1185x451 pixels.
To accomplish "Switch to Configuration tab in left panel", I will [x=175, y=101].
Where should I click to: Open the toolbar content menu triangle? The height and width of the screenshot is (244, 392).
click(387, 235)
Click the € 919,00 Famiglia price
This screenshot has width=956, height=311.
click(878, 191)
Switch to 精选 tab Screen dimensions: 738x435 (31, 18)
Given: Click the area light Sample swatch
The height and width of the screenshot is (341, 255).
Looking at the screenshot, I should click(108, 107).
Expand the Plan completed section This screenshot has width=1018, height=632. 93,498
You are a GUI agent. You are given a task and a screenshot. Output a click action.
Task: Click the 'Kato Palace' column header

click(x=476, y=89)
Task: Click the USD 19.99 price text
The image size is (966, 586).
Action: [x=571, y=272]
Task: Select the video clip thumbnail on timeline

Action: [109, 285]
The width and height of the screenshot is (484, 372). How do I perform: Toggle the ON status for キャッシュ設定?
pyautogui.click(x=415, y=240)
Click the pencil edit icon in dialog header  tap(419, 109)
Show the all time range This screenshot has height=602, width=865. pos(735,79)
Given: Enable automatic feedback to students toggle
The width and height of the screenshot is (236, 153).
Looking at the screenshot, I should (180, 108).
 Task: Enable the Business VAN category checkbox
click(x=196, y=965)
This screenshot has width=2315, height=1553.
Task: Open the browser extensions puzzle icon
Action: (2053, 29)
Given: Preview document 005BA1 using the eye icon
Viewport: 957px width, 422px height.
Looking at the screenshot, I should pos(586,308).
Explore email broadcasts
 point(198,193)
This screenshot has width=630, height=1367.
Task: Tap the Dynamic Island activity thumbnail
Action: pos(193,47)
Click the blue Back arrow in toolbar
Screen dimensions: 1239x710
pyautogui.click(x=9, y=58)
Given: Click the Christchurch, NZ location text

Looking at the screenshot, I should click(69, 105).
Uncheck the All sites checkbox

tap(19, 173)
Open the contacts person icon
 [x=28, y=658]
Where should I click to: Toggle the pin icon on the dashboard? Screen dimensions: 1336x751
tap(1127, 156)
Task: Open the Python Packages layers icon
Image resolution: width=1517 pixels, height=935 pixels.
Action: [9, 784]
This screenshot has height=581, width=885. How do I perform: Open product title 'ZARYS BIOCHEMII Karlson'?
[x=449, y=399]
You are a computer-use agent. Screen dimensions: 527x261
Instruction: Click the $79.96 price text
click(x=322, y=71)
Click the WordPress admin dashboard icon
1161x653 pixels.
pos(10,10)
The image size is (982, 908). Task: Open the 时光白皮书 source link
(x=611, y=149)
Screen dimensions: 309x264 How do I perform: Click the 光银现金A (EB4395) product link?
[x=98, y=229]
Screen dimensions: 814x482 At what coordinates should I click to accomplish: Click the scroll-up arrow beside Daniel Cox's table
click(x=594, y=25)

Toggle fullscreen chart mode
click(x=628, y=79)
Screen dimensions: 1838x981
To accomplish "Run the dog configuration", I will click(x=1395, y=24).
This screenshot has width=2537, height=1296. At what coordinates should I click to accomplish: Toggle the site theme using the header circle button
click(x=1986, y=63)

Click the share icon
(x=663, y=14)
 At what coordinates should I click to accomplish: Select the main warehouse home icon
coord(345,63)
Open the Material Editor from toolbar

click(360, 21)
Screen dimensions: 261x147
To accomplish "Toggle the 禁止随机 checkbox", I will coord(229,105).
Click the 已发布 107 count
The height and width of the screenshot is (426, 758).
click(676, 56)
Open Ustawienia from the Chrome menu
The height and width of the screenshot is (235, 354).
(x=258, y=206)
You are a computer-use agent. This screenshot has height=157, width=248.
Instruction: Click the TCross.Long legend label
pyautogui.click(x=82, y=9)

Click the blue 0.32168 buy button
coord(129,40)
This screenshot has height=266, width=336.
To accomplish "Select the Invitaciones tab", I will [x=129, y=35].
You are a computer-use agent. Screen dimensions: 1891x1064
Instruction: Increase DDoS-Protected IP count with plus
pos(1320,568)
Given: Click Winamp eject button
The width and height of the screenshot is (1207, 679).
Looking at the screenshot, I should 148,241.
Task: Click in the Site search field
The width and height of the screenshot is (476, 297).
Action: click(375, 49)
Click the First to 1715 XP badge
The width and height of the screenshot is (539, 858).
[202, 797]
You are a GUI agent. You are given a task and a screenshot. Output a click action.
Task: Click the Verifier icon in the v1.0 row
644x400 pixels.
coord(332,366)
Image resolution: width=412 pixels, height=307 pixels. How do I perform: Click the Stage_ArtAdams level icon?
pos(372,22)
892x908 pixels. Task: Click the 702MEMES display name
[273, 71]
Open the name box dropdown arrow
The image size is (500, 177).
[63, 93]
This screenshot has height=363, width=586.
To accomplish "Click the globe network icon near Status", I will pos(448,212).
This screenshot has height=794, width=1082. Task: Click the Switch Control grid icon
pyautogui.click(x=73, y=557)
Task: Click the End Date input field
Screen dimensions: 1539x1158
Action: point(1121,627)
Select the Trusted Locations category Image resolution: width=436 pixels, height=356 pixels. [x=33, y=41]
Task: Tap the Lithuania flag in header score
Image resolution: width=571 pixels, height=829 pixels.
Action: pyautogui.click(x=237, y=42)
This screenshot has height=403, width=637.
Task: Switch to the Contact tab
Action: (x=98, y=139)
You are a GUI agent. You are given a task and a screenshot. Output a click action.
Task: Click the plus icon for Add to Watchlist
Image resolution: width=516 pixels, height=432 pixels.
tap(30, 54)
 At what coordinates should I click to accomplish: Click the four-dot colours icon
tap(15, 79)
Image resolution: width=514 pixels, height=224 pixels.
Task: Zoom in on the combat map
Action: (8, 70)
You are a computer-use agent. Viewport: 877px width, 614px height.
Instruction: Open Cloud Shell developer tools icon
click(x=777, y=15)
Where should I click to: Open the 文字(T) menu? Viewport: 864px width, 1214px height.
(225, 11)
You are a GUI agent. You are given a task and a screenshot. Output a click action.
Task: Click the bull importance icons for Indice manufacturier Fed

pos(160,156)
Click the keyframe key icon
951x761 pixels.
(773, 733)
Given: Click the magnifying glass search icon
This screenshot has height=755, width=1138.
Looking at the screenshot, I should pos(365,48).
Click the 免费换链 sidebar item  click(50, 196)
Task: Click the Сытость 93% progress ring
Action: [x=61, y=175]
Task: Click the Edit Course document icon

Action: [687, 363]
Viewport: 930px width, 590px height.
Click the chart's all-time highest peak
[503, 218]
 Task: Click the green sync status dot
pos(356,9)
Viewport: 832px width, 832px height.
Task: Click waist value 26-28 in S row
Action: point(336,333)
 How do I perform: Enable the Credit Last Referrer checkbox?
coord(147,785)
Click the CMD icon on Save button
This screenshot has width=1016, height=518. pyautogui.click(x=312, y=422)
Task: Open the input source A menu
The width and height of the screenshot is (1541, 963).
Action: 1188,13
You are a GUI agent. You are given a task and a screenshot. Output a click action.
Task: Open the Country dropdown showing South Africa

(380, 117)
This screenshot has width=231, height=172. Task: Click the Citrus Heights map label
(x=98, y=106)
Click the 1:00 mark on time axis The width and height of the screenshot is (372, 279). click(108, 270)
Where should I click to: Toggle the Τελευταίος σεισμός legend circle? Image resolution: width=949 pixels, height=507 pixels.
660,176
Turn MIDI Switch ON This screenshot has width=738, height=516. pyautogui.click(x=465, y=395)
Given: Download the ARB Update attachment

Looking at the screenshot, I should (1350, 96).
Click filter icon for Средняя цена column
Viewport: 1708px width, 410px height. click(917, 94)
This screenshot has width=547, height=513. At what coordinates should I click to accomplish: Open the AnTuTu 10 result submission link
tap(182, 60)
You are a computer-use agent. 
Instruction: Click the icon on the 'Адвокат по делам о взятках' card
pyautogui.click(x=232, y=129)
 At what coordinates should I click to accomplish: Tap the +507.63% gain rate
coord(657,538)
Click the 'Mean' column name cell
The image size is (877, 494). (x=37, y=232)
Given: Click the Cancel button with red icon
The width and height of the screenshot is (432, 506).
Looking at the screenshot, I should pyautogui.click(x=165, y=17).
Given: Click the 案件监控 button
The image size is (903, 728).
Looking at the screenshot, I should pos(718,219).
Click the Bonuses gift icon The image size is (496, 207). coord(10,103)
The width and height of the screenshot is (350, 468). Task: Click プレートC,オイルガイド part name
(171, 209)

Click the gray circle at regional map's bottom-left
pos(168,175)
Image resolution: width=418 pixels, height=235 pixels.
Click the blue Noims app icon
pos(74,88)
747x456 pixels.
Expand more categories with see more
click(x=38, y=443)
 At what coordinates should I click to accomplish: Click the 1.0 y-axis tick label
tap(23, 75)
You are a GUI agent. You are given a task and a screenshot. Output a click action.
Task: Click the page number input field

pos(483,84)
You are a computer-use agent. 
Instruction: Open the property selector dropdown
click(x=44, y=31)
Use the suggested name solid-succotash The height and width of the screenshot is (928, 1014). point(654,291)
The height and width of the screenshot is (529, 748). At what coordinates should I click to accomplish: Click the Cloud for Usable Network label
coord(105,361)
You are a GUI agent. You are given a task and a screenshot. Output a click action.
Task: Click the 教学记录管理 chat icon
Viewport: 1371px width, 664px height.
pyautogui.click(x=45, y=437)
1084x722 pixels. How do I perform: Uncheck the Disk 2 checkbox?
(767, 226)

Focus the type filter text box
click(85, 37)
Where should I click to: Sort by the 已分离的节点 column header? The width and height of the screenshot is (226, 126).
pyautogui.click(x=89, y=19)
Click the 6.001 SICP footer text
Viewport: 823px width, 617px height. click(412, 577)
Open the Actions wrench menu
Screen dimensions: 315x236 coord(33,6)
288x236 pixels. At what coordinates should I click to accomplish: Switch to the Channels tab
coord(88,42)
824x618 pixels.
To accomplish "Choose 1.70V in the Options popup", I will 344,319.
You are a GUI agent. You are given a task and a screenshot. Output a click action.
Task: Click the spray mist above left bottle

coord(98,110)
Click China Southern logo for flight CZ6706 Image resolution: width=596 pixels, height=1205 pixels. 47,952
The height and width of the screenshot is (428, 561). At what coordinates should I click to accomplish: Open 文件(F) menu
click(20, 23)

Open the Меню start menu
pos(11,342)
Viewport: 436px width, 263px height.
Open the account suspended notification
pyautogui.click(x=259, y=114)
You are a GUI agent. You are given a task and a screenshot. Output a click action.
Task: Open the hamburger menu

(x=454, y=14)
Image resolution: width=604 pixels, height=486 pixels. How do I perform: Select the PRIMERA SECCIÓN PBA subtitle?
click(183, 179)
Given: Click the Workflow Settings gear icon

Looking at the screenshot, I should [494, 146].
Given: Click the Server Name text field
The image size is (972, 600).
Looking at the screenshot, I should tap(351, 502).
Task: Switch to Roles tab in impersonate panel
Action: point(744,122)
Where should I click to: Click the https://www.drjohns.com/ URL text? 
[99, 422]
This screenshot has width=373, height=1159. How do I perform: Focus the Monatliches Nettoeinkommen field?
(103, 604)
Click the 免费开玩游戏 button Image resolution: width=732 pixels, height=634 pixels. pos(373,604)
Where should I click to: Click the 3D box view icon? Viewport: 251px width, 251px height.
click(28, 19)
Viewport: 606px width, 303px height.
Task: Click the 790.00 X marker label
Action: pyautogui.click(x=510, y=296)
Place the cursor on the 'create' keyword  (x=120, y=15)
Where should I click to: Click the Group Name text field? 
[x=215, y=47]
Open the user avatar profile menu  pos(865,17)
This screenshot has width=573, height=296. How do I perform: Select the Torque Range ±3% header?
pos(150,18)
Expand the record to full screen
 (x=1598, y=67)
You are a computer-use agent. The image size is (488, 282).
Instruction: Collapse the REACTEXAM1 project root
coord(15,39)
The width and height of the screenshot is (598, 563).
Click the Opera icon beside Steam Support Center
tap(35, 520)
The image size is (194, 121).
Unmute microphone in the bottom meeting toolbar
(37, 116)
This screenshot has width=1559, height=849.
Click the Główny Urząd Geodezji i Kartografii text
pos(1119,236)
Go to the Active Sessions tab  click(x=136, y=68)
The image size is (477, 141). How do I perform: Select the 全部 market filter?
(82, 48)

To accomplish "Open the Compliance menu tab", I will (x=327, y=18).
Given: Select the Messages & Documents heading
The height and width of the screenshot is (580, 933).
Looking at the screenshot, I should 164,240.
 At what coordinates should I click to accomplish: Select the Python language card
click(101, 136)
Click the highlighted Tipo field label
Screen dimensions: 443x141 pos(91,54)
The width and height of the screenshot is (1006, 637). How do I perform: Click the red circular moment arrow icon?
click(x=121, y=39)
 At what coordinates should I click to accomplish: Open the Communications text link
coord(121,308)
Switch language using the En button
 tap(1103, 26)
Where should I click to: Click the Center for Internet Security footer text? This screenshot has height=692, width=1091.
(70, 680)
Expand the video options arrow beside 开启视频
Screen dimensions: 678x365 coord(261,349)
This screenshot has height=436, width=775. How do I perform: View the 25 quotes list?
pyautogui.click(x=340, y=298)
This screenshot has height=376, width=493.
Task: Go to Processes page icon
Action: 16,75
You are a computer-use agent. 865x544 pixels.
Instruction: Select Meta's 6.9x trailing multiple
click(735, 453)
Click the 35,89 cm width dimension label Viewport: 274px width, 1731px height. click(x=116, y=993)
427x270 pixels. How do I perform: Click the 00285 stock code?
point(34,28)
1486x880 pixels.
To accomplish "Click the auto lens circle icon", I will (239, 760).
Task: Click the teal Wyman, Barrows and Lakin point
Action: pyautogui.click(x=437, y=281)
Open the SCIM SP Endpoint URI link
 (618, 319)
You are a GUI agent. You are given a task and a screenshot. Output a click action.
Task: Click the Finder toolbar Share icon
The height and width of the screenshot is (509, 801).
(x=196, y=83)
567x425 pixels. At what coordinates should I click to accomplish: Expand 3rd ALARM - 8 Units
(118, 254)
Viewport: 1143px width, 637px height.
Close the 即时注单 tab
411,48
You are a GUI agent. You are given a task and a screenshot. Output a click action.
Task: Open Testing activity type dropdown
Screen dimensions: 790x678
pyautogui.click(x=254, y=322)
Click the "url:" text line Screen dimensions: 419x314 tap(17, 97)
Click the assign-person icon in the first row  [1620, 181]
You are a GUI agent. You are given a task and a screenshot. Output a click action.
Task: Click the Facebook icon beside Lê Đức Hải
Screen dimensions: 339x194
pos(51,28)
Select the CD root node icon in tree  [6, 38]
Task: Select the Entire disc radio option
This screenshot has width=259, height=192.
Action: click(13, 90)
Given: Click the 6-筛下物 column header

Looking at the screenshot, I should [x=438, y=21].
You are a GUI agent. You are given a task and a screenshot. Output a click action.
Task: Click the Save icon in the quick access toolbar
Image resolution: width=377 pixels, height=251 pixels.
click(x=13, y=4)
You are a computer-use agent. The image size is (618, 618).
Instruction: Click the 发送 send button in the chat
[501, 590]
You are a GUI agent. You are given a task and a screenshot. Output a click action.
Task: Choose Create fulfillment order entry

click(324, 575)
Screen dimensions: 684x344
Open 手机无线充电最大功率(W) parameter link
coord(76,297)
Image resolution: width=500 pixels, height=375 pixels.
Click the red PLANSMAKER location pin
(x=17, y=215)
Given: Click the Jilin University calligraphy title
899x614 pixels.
════════════════════
Give the lines of the listing above as a numbered list, omitting blank lines, starting with the line containing "The width and height of the screenshot is (484, 372)." and going on through the line containing "pyautogui.click(x=9, y=58)".

### SOLVED PROBLEM
1. The width and height of the screenshot is (484, 372). How do I perform: Toggle the ON status for キャッシュ設定?
2. pyautogui.click(x=415, y=240)
3. Click the pencil edit icon in dialog header  tap(419, 109)
4. Show the all time range This screenshot has height=602, width=865. pos(735,79)
5. Given: Enable automatic feedback to students toggle
6. The width and height of the screenshot is (236, 153).
7. Looking at the screenshot, I should (180, 108).
8.  Task: Enable the Business VAN category checkbox
9. click(x=196, y=965)
10. This screenshot has width=2315, height=1553.
11. Task: Open the browser extensions puzzle icon
12. Action: (2053, 29)
13. Given: Preview document 005BA1 using the eye icon
14. Viewport: 957px width, 422px height.
15. Looking at the screenshot, I should pos(586,308).
16. Explore email broadcasts
17.  point(198,193)
18. This screenshot has width=630, height=1367.
19. Task: Tap the Dynamic Island activity thumbnail
20. Action: pos(193,47)
21. Click the blue Back arrow in toolbar
22. Screen dimensions: 1239x710
23. pyautogui.click(x=9, y=58)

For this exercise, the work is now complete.